Las escenas finales, la propia sesión de investidura del día 25, estuvieron llenas de reminiscencias al mejor teatro clásico y al cine judicial, desde Antígona hasta Matar a un ruiseñor. Cada uno de los personajes representó con enorme corrección el papel que se le había asignado. Casado con sus argumentos de opereta que parecía recitar de memoria como el alumno aplicado que sube a la palestra: ETA, Venezuela… Rivera enseñoreándose como líder de la derecha y principal defensor de los intereses de una clase media vapuleada por los bancos que lo defienden a él. Abascal, digno de Beckett, citó a Unamuno para proponer todo lo contrario de lo que pensaba el ilustre bilbaíno. Iglesias, correcto como siempre, metido en su papel de personaje grave de tintes trágicos, intentando dar un giro imprevisto a la trama en el último momento. Pero el verdadero protagonista de la escena, sobre el que ha recaído todo el peso de la acción y al que más quiere la cámara (todo hay que decirlo), fue Pedro Sánchez.
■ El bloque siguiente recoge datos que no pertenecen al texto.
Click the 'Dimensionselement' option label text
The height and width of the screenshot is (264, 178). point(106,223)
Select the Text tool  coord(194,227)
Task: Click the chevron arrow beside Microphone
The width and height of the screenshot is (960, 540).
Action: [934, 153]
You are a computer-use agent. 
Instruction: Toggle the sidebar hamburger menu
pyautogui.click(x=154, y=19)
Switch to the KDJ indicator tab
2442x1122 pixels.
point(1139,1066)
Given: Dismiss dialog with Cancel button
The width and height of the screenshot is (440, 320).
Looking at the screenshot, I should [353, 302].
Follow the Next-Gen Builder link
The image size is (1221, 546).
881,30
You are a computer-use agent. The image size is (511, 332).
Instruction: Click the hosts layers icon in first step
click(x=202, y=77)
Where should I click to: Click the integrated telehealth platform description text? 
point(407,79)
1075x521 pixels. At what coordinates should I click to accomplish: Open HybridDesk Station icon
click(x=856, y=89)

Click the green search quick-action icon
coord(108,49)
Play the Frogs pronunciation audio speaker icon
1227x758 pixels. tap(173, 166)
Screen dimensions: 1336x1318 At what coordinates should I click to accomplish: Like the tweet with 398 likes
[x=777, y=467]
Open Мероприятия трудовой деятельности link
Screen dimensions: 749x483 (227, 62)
Mientras desgranaba su discurso daba igual lo que dijese, nuestra mente recreaba en diferentes flash back los pasos de la trayectoria de su personaje: cómo, teniéndolo todo en contra (incluso a los suyos), fue capaz de renunciar y entregar su placa al comisario jefe para luego resurgir de sus cenizas hasta llegar al momento actual.

 

Cuando en 2008 Danny Boyle (director de clásicos como Trainspotting) estrenó Slumdog Millionaire, una dura película sobre la pobreza en la India, algunos críticos españoles lo atacaron achacándole un final excesivamente blando y complaciente. Hay en el cine español, en la crítica y, me atrevería a decir que en el público, una querencia especial por los finales desgraciados. La historia a la que hemos asistido estos días merecía un final feliz. No hay nada de malo en los finales felices. Quien haya escrito esta trama debería ver más cine anglosajón. Debería ver la película de Danny Boyle. O mejor aún, el biopic Lincoln, rodado en 2012 por Steven Spielberg. Debería comprobar cómo una historia de enredo político que termina con una votación puede, pese a todo, tener un final feliz y dejar al espectador reconfortado cuando abandona la sala de proyección.

 

Y dicen que aún nos espera una segunda parte en septiembre. Mejor no pensar en el tópico relacionado con la segundas partes si no queremos echarnos a temblar.